## Dataset records
________

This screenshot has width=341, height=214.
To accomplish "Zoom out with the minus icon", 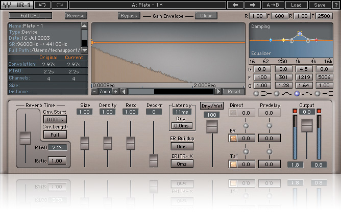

________

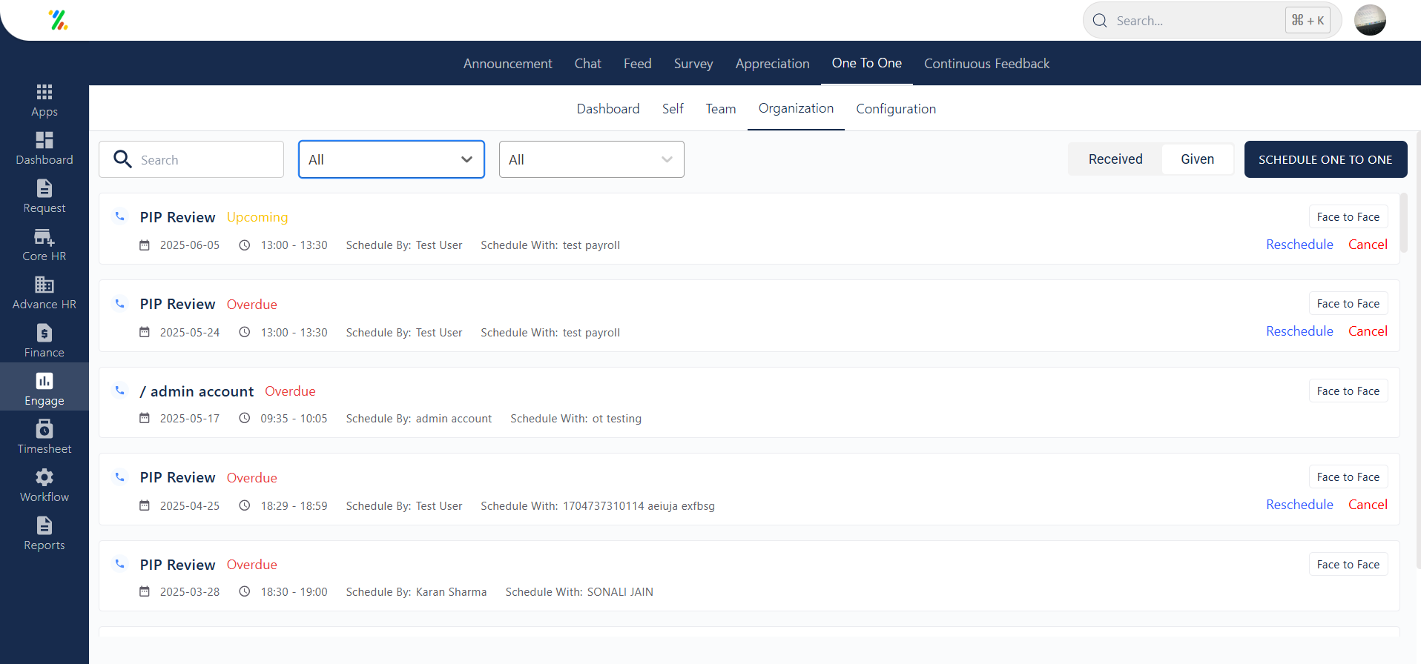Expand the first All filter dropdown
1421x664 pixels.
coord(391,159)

________

## Exercise requirements
Rewrite everything from the line containing "This screenshot has width=341, height=214." down to the line containing "out with the", substituting "button" for "icon" and leaving all else as it is. Omit the pictures from your answer.

## Solution to this exercise
This screenshot has width=341, height=214.
To accomplish "Zoom out with the minus button", 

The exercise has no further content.